CN107977026B - Temperature control device based on gyroscope sensor and unmanned aerial vehicle - Google Patents

Abstract

The application provides a temperature control device based on a gyroscope sensor, which comprises a main control module, a switch device and a heating module, wherein the main control module is connected with the heating module through the switch device; the gyroscope sensor detects the current ambient temperature to obtain a temperature detection result, and sends the temperature detection result to the main control module, and the main control module outputs a control signal to the switch device according to the temperature detection result to control the working state of the switch device so as to control the working state of the heating module; the heating module is adjacent to the gyroscope sensor. The main control module receives the current ambient temperature detected by the gyroscope sensor and controls the switch device to work according to the detection result so as to control the working state of the heating module connected with the switch device.

Description

Temperature control device based on gyroscope sensor and unmanned aerial vehicle

Technical Field

The application relates to the field of sensors, in particular to a temperature control device based on a gyroscope sensor and an unmanned aerial vehicle.

Background

The sensor is a detection device which can sense the measured information and convert the sensed information into an electric signal or other information in a required form according to a certain rule to output so as to meet the requirements of information transmission, processing, storage, display, recording, control and the like. There are many parameters of the sensor output that are greatly affected by temperature. Taking a gyroscope sensor as an example, the gyroscope sensor can be widely applied to the fields of aerospace and the like because of providing azimuth, level, position, speed and acceleration, and therefore the requirement on measurement accuracy is high; and the output parameters of the gyroscope sensor can generate larger drift when the temperature is too low, and the influence on the measurement accuracy is larger.
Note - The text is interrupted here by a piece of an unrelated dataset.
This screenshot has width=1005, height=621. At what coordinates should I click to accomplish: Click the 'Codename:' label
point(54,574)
Therefore, it is necessary to deal with the problem of temperature drift of the gyro sensor.

Disclosure of Invention

Therefore, it is necessary to provide a temperature control device based on a gyroscope sensor and an unmanned aerial vehicle, aiming at the problem that the gyroscope sensor works at a low temperature to generate a large temperature drift to reduce the measurement accuracy.
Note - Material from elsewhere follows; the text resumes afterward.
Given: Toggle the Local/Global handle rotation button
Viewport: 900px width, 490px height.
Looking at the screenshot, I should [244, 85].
A temperature control device based on a gyroscope sensor comprises a main control module, a switch device and a heating module, wherein the main control module is connected with the heating module through the switch device;

the gyroscope sensor detects the current ambient temperature to obtain a temperature detection result, and sends the temperature detection result to the main control module, and the main control module outputs a control signal to the switch device according to the temperature detection result to control the working state of the switch device so as to control the working state of the heating module; the heating module is adjacent to the gyroscope sensor.

In one embodiment, the gyroscope further comprises a power supply module, wherein the power supply module supplies power to the heating module and the gyroscope sensor.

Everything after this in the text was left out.